DocWire News recently spoke to Shannon Burke, Senior Vice President of Synchrony Health & Wellness. She spoke to us about the rising costs of healthcare in the U.S., and the impact these costs have on younger and aging generations. Burke discussed why we are seeing these trends for both populations, what is driving these higher healthcare costs, and financing options for younger generations and people later in life.

DocWire News: Please provide us with some background on yourself, and your area of expertise.

Shannon Burke: Sure. I’m senior vice president at Synchrony for the health and wellness platform and I focus on health systems and offering health systems our patient financing options.

Why are healthcare costs rising in the U.S., and what’s driving the increase?

Well, it’s a big question and certainly important. It’s certainly gotten all kinds of… historically has gotten a lot of attention just because of the amount of money that’s spent in healthcare in the part of GDP that healthcare plays for a country. Certainly the state of the union has been talking about that. The president was talking about that recently.

So it’s not new, the rising cost of healthcare. It’s been a concern for some time. Certainly some of the trends that we see start in the technology, just the increase of technology, the increase of pharmaceuticals, and certainly our demand as patients. We have a very high capacity and interest in our care and so our demand for care has gotten significant.

How are these cost increases affecting both younger, and older generations?

Well, it’s not only cost increases, it’s the portion of your care that is the responsibility of the patient, of you and me when we receive care. That portion of responsibility has gone up over time and so the increases overall in our healthcare expenses and then the portion that we owe of that has created a huge challenge for all generations in terms of how are we going to finance, or how are we going to pay, really, for the cost of the care that we owe out of our own pockets.

And so that’s been a very interesting trend as we’ve seen, and the rise certainly of more and more need for patient financing options to be offered when we get our care and when we fulfill our care needs.

What are some viable financial options for both younger, and older people?

Yeah, I think that patient financing and financing within healthcare has been happening for a long time. It’s not widely known because it’s not been something that providers have advertised or made highly visible and available but health systems and healthcare organizations have been offering some forms of financing for quite some time.

What we’re seeing in new trends is that as the patient has really evolved from a patient that I’m just a patient in consuming care to now that I’m paying more for care, just as I had mentioned before, my portion of the care that I owe. Or even care that’s not paid by insurance or I’m uninsured. As we’ve become a payer, a higher payer of our portion of the healthcare costs, we’ve become consumer customers of care.

And so in that, our demand and our needs for financing for the portion we owe, which can be quite large on certain occasions has gotten more and more. So we expect financing or the options for financing in our healthcare when we receive large bills, the same way we do in any other aspect of our lives. So that is really the demand from the customer or the patient who’s receiving the care has gotten quite high and the options offer a wide range, and that is also really important, is that you and me may have very different needs. Very different needs for what we have to cover our costs.

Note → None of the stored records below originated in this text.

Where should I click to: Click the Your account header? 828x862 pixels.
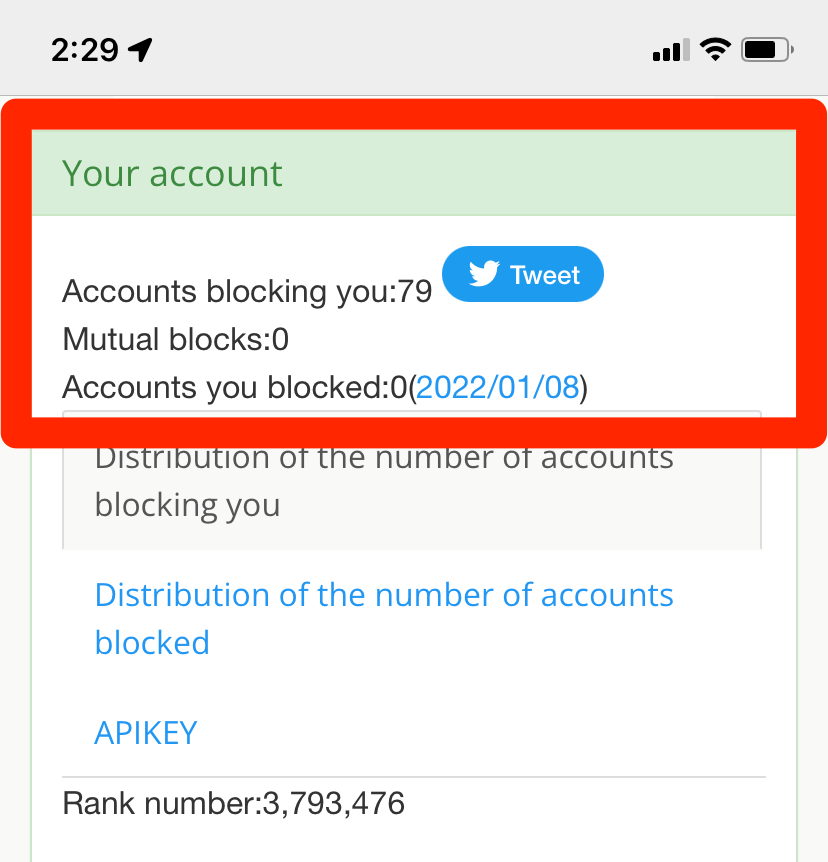(x=171, y=173)
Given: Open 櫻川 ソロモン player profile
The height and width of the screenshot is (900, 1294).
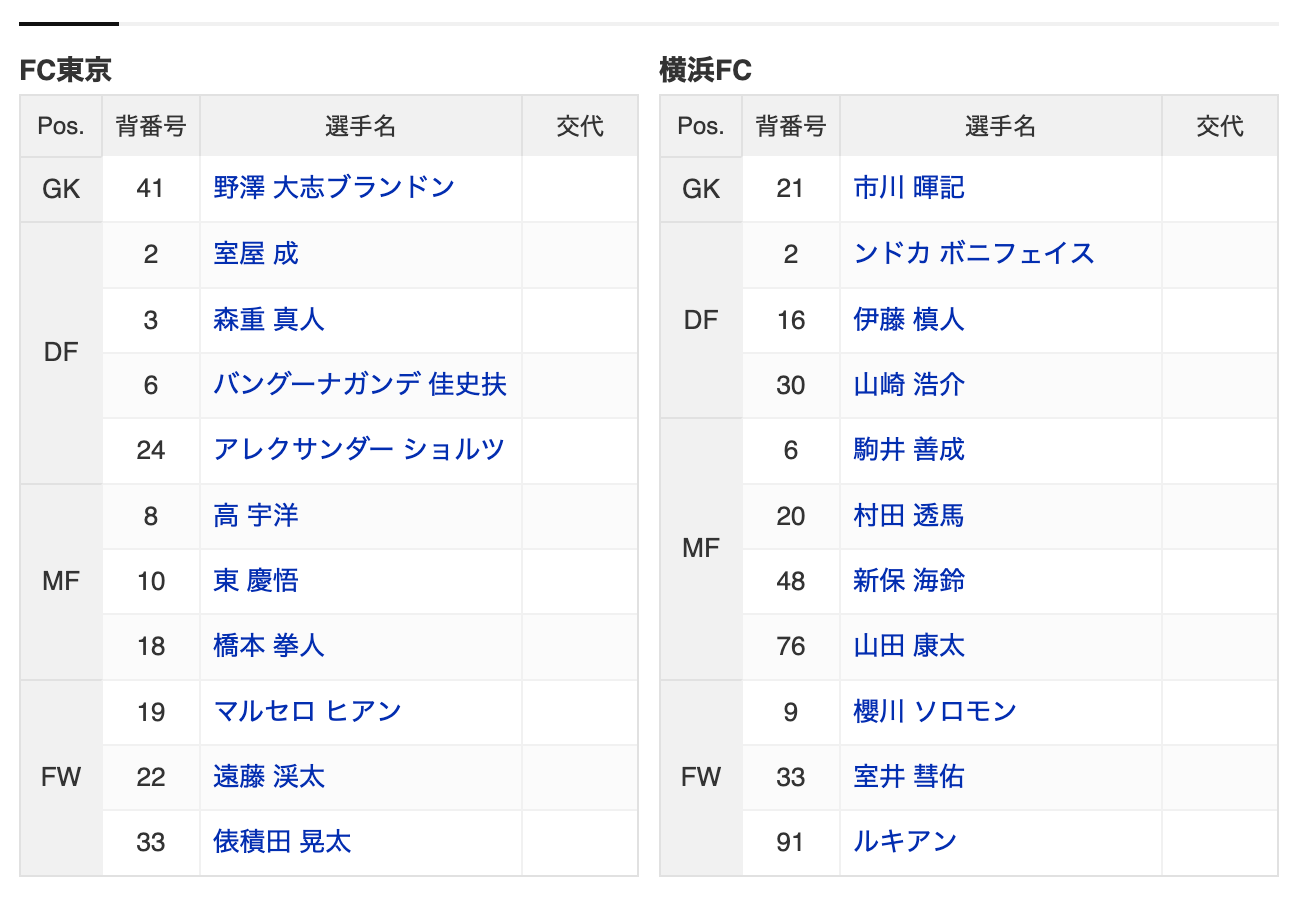Looking at the screenshot, I should click(935, 712).
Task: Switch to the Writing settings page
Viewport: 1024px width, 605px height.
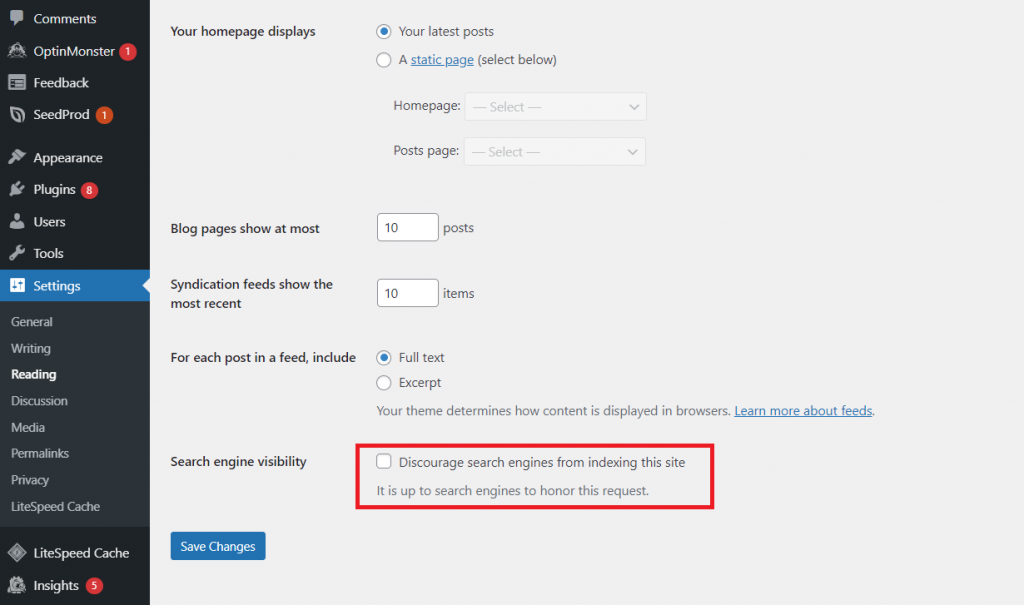Action: (x=31, y=348)
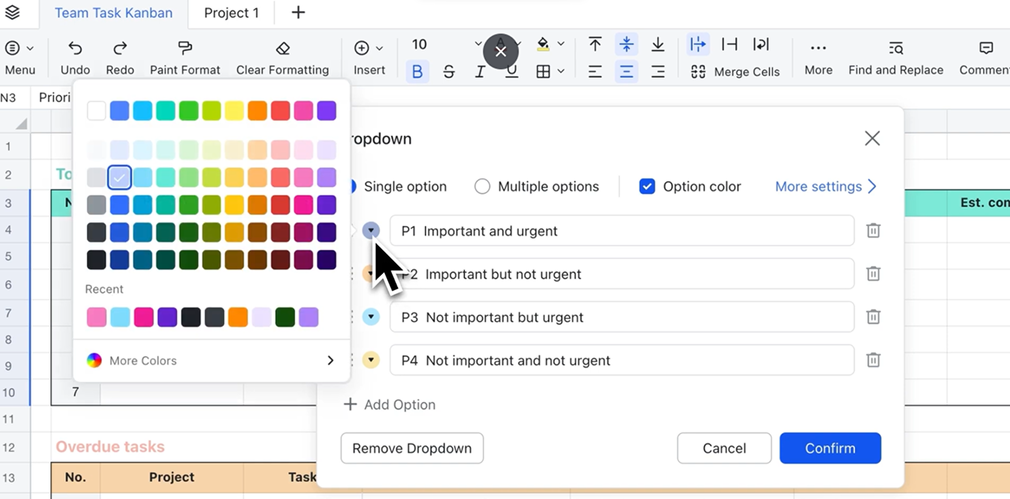
Task: Click the Confirm button
Action: tap(830, 448)
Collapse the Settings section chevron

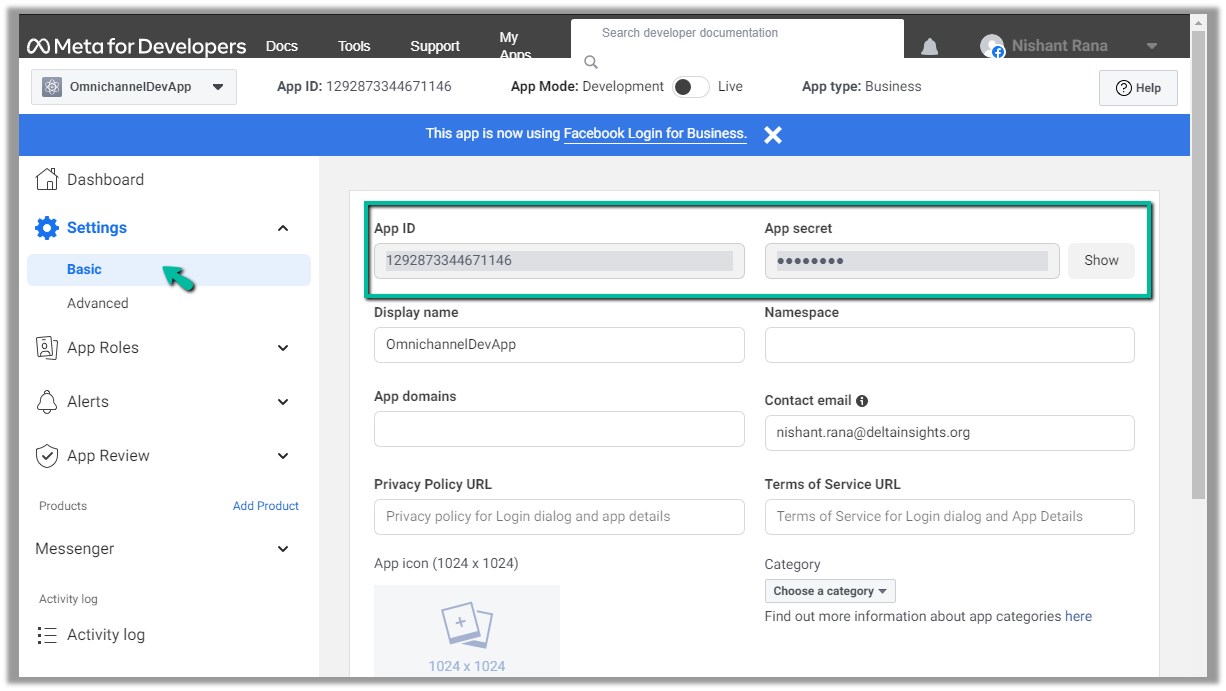[283, 228]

So it’s really looking for a partner and we see providers really digging deep and looking broadly for providers who can offer flexibility and meet the patient where they’re at in easy, flexible ways and so we’re seeing more financing that looks like every other aspect of our lives, in our consumer lives.

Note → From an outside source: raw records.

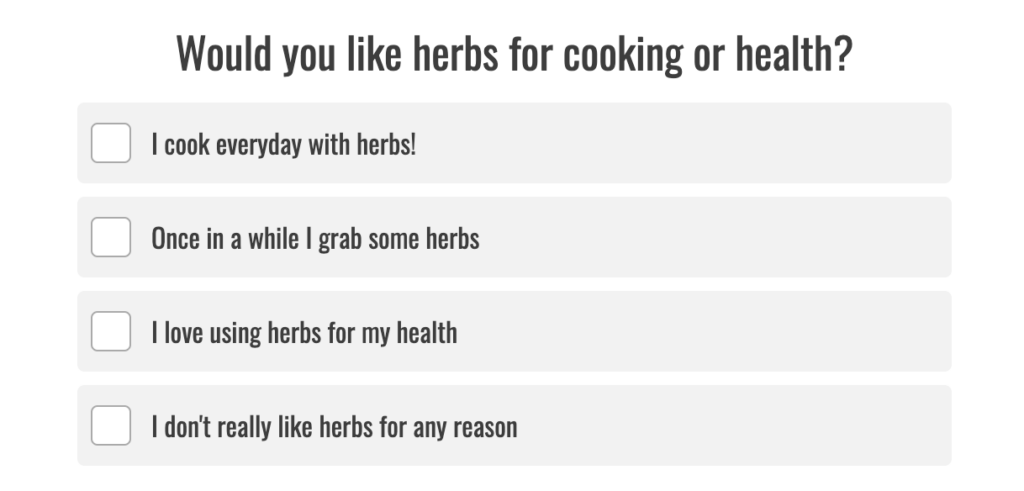The height and width of the screenshot is (491, 1024).
Task: Click the 'I cook everyday with herbs!' label text
Action: (x=283, y=145)
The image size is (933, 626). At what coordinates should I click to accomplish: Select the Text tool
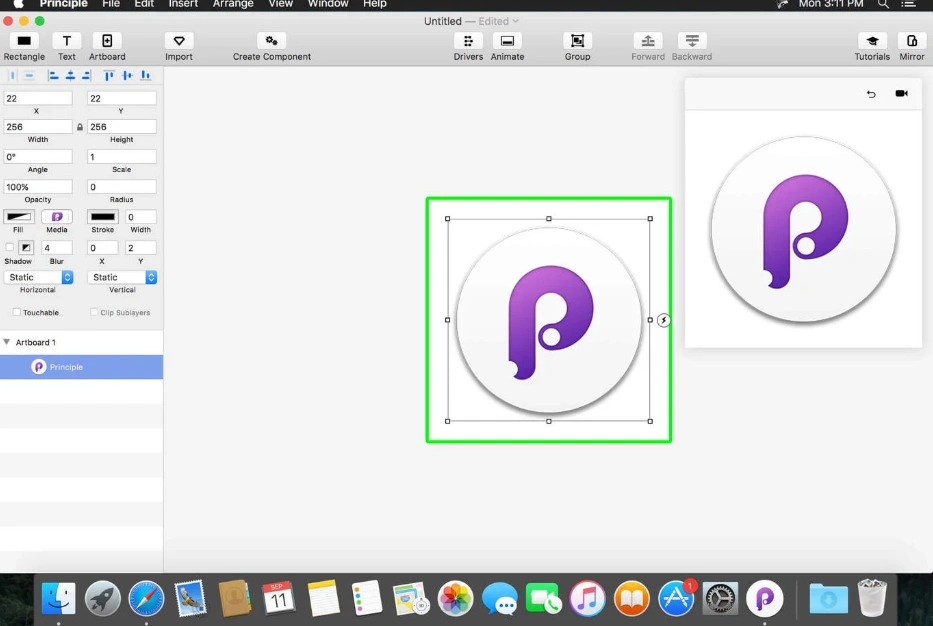pyautogui.click(x=66, y=41)
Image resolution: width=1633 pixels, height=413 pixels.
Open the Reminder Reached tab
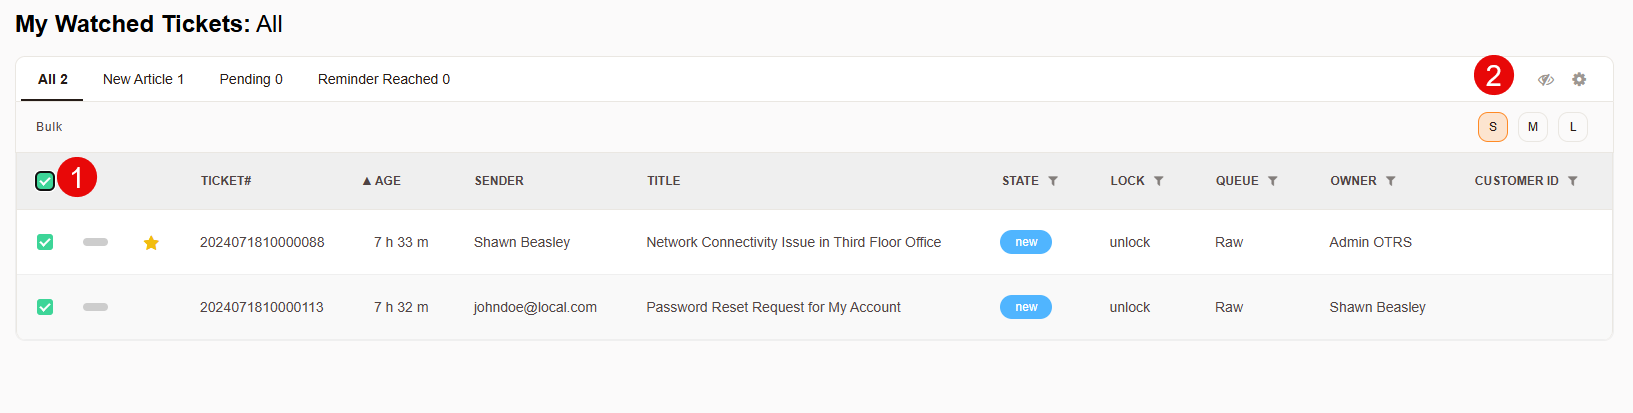[x=383, y=79]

What are some key takeaway messages you would like to convey?

Well, the first one, as I said, I think that the idea that our patients are really [inaudible 00:04:12] is customer care and the same way we’ve thought about patient-centric medical care, we have to think about patient-centric payment of the care that they receive and we have to look at it as a patient perspective and that means that we have to think about informing patients, being transparent with patients early on in that journey, and understand that many people start researching care and evaluating who they’re going to go to for care much earlier than just when they need care and or have to have care, I should say.

And so keeping that in mind that this is a journey that they go along just as they go along their medical journey, interwoven with that for today’s patient is going to be the need for the financial journey and it starts with discovering this all the way through the care and then post-care and payment.

And so as we think about, nobody wants to get surprised and understanding that it comes from a perspective of we, as patients, are looking for that information, are looking for ways to understand our costs and evaluate those costs and that our loyalty and our choice of where we receive care is influenced by all of that.

So it’s definitely been an evolution. It’s a good thing. I think it’s good for patients to be engaged with their costs and the cost of care. I think transparency is vital and I think that certainly the results of COVID is that we are seeing more and more patients receive care and expect care and transparency, the financial aspects of care in many different ways.

And finding a partner to work with that can understand that and has been in healthcare, like Synchrony for 30 plus years, is really very important and I think more and more providers are realizing that.